• [Actions to take]:
(a) In the wettability excerpt, which instrument was used to measure the contact angles of the C1-C4 samples?
(b) Quote the wettability excerpt word for word, everything from "Table 3 Contact" down to "displacing phase injected.".
(c) Turn the paragraph of the wettability excerpt that begins "Relative permeability of wetting phase" into a short bulleted list that keeps its main facts.

• [Excerpt to read]:
= = =

Contact angles of C1-C4 samples were measured in KRUSS DSA100 instrument. From the contact angle values, wettability was determined (Gogoi 2007). Contact angle and wettability is an important criterion for alkali flooding. For chemical EOR process, the reservoir rock should be water wet; otherwise, it should be altered from oil wet to water wet by alkali flooding (Anderson 1987). Wettability depends on contact angle. Before measuring the contact angle, the sample was saturated under vacuum in 3000 ppm brine solution for 3 h; then, the core was centrifuged with crude oil for 30 min (3000 rpm); after that, it was soaked in toluene for 2 s to remove the surface oil under atmospheric pressure. Toluene has the capability of removing oil by dissolving. During this process, toluene could not flush out the oil in the core because core was saturated under vacuum and soaking was done under atmospheric condition. After removing the surface oil, the core was placed in the centrifuge at 3000 rpm for overnight in surfactant solution. Core was placed in core holder of contact angle measuring instrument. One drop of oil from reservoir under study was injected through the needle. The oil drop makes an angle when it has touched the core sample surface. The picture of the oil drop has been taken with the microscope associated with the instrument and tangent was drawn to find the contact angle. The wettability obtained from DSA 100 was validated with the relative permeability graph obtained from JBN method. In relative permeability curve if the crossover point between non-wetting phase and wetting phase is 50% of water saturation (Sw), then the rock is said to be water wet; otherwise, it is oil wet (Anderson 1987). Alkali has a strong role over the alteration of wettability. It changes the wettability from oil wet to water wet which is desirable for ASP flooding (Samanta et al. 2012; Das and Gogoi 2015) (Tables 3, 4, and 5).

Table 3 Contact angle of core sample with brine, SDS, and Na2CO3
Table 4 Initial core properties
Table 5 Water–oil relative permeability (JBN method)

Relative permeability

Relative permeability of wetting phase and non-wetting phase can be measured by JBN method. In this method, the capillary effect is neglected; therefore, in case of low flow, this method cannot be used. The experimental data was generated in core flooding instrument made by Gon engineering works (Core flooding Instrument). The experimental data generally recorded includes:

\({Q}_{\mathrm{i}}\)= quantity of displacing phase injected.

Δp = pressure differential

\({\Delta p}_{\mathrm{i}}\)= pressure differential at initial conditions.

= = =

• [Available data]:
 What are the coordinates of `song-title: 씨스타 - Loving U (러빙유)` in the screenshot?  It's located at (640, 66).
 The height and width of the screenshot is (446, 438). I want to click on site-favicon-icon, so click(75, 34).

= = =

• [Written responses]:
(a) The KRUSS DSA100 instrument.

(b)
Table 3 Contact angle of core sample with brine, SDS, and Na2CO3
Table 4 Initial core properties
Table 5 Water–oil relative permeability (JBN method)

Relative permeability

Relative permeability of wetting phase and non-wetting phase can be measured by JBN method. In this method, the capillary effect is neglected; therefore, in case of low flow, this method cannot be used. The experimental data was generated in core flooding instrument made by Gon engineering works (Core flooding Instrument). The experimental data generally recorded includes:

\({Q}_{\mathrm{i}}\)= quantity of displacing phase injected.

(c)
- The JBN method can measure the relative permeability of the wetting and non-wetting phases.
- The method neglects the capillary effect, so it cannot be used for low flow.
- The experimental data were generated in a core flooding instrument made by Gon engineering works.